Whenever the string "agent" turns up in a line below, that line should be copied.

DATA PROVIDED –

* * * *

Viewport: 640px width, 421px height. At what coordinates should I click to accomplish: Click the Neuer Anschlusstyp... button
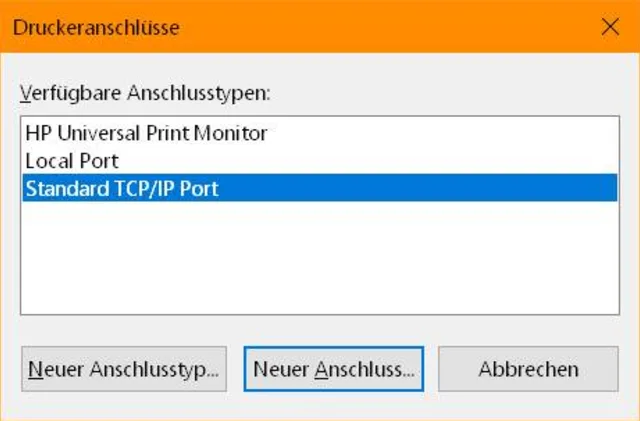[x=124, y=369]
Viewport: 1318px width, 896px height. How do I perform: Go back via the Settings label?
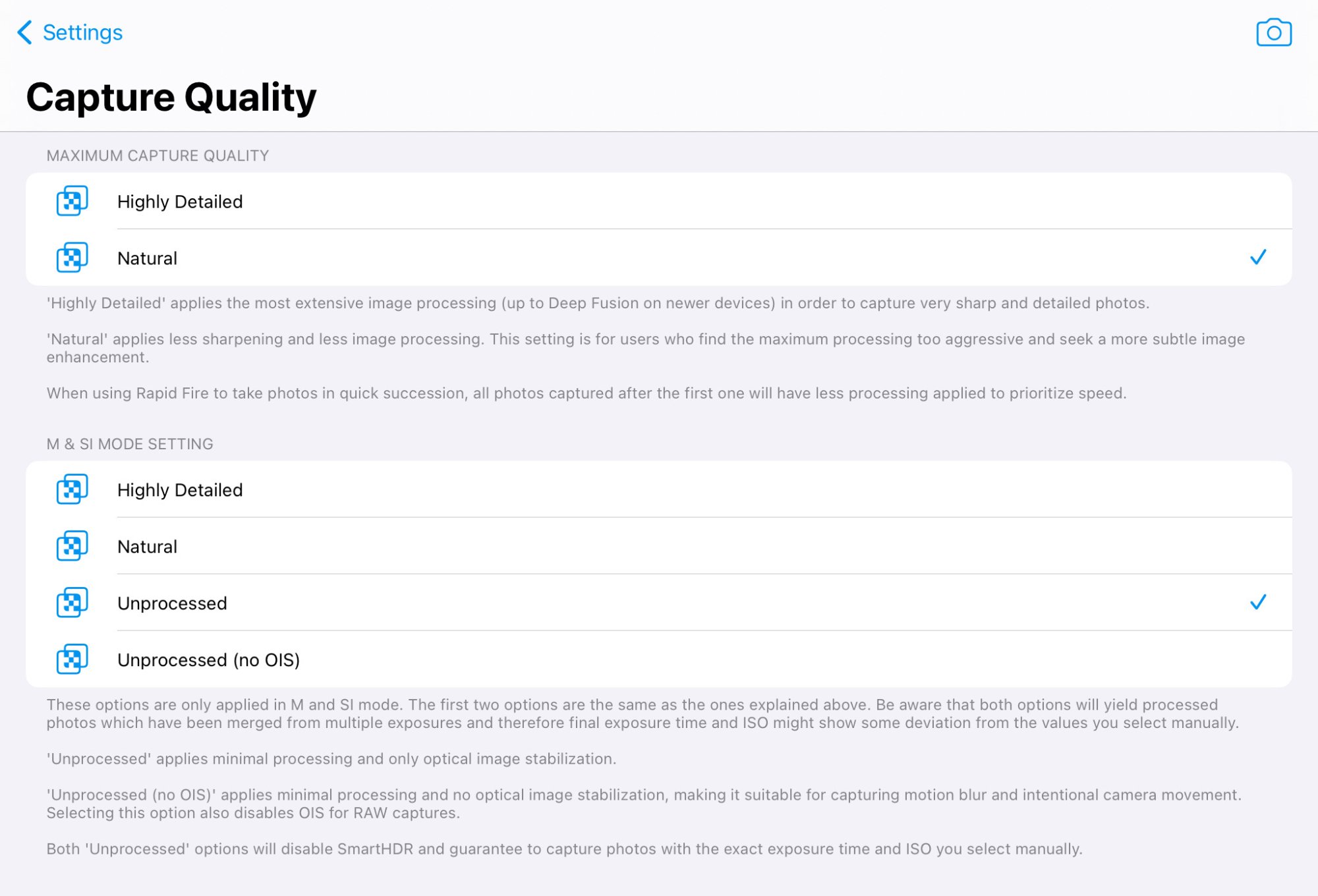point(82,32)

* * * *

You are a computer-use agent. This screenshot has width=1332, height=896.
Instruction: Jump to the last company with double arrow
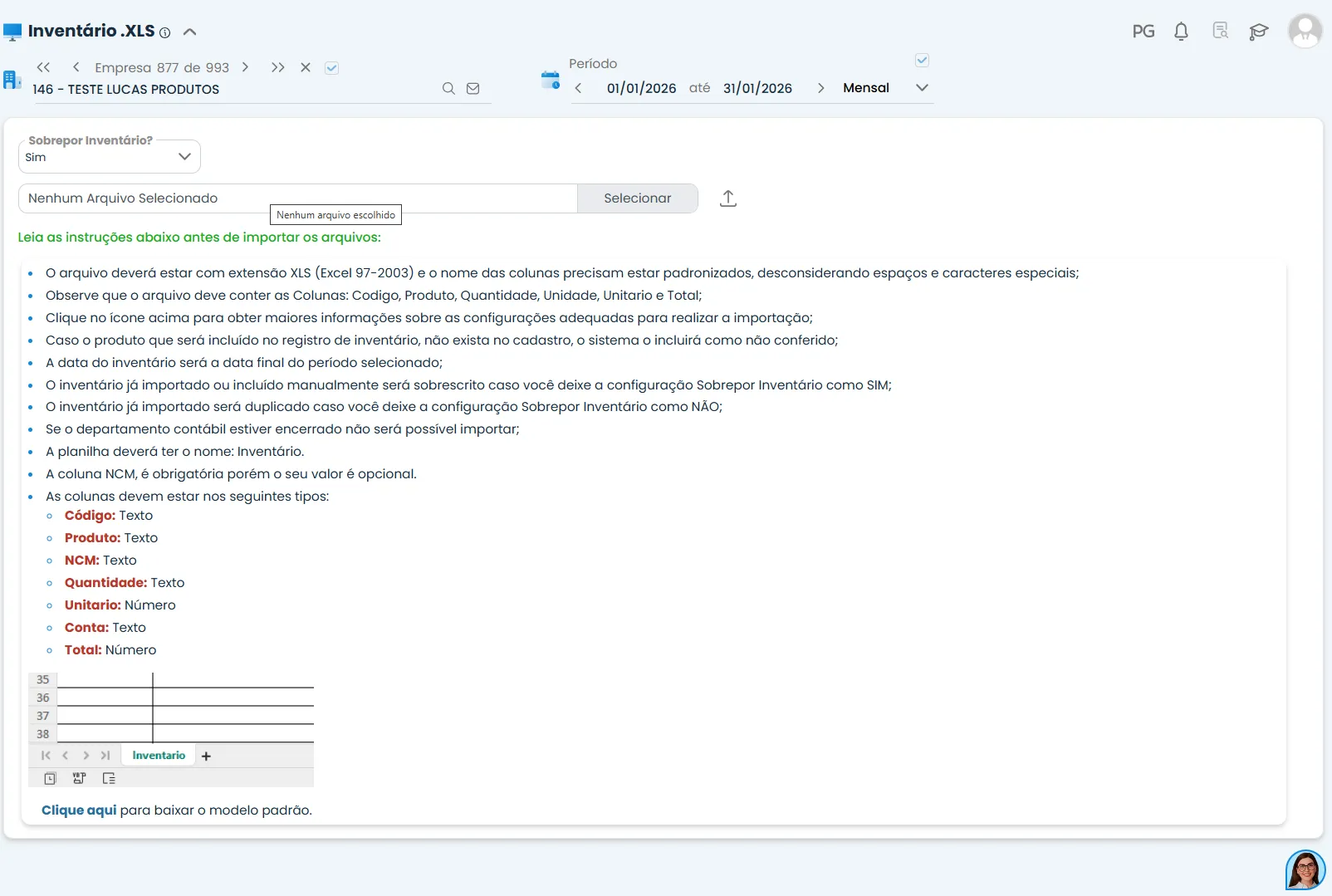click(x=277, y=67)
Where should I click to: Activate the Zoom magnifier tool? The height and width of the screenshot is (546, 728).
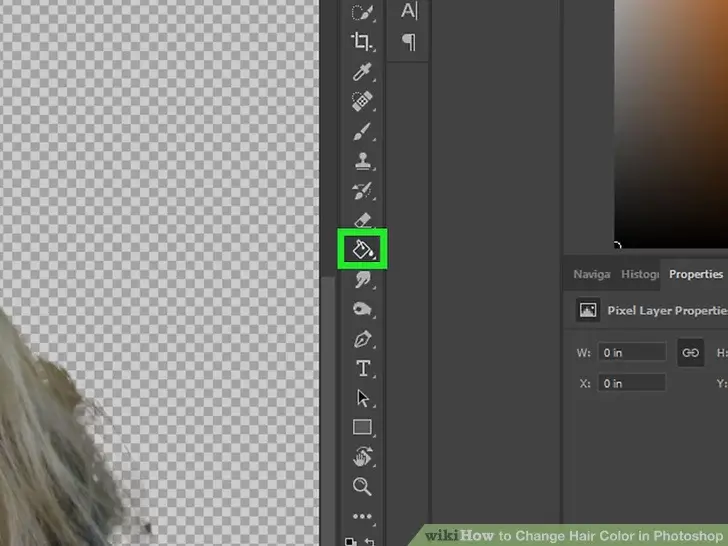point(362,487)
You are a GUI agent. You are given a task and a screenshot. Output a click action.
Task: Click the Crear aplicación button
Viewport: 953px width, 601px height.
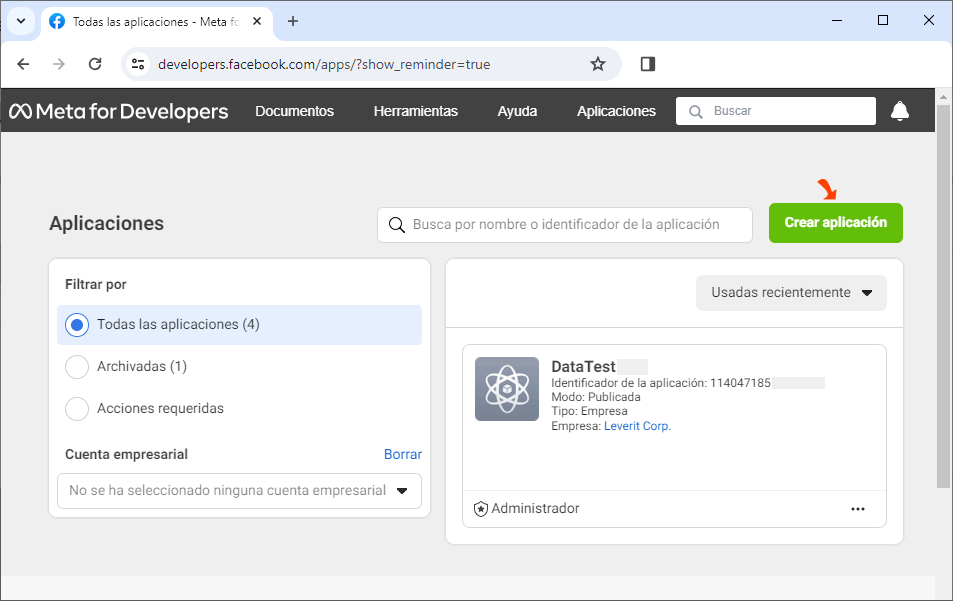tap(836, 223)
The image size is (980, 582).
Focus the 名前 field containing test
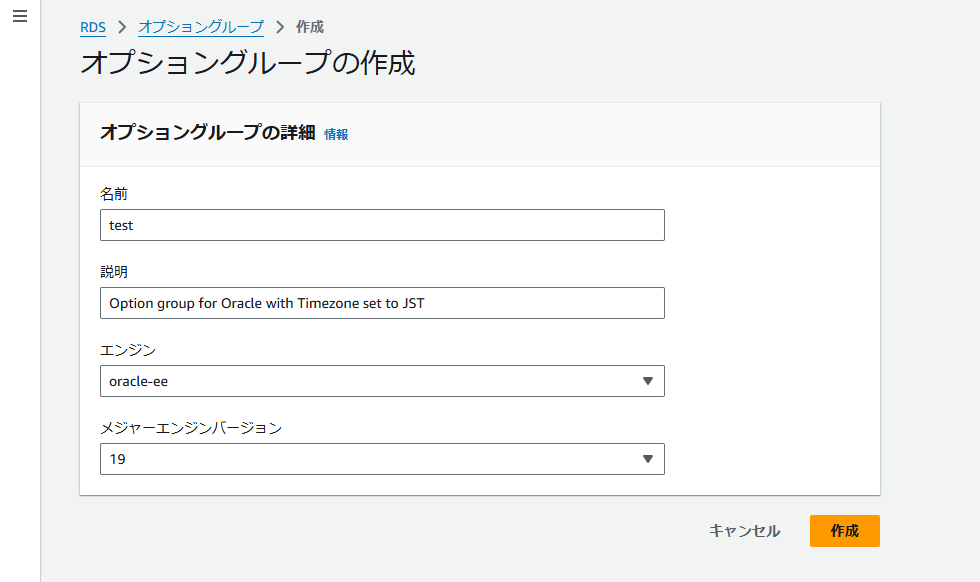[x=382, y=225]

* * * *

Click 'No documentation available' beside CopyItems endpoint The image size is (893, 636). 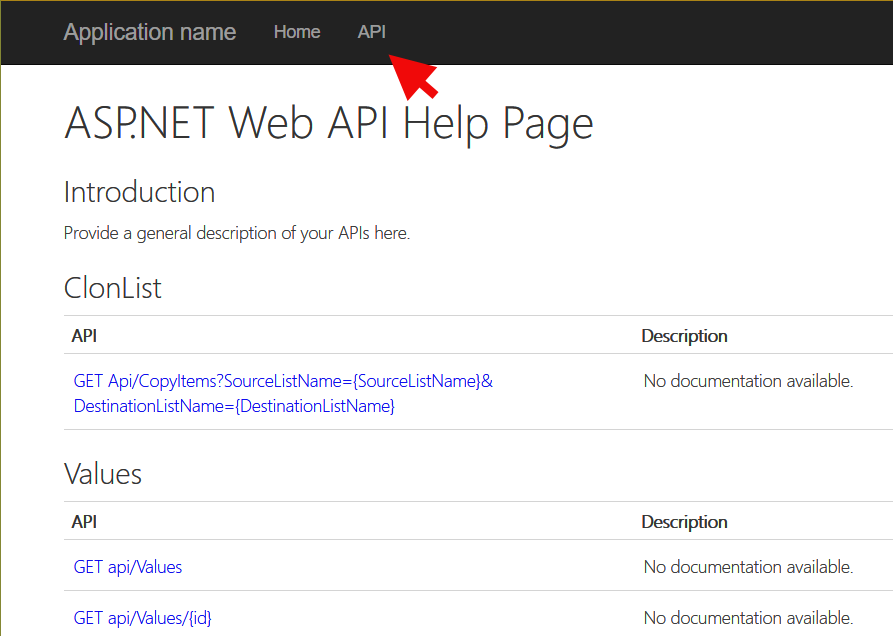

* * * *

SOLUTION FOR THIS PROBLEM –
You are a computer-use agent. This screenshot has width=1332, height=896.
You are a GUI agent. You are given a task and a screenshot. Output a click action.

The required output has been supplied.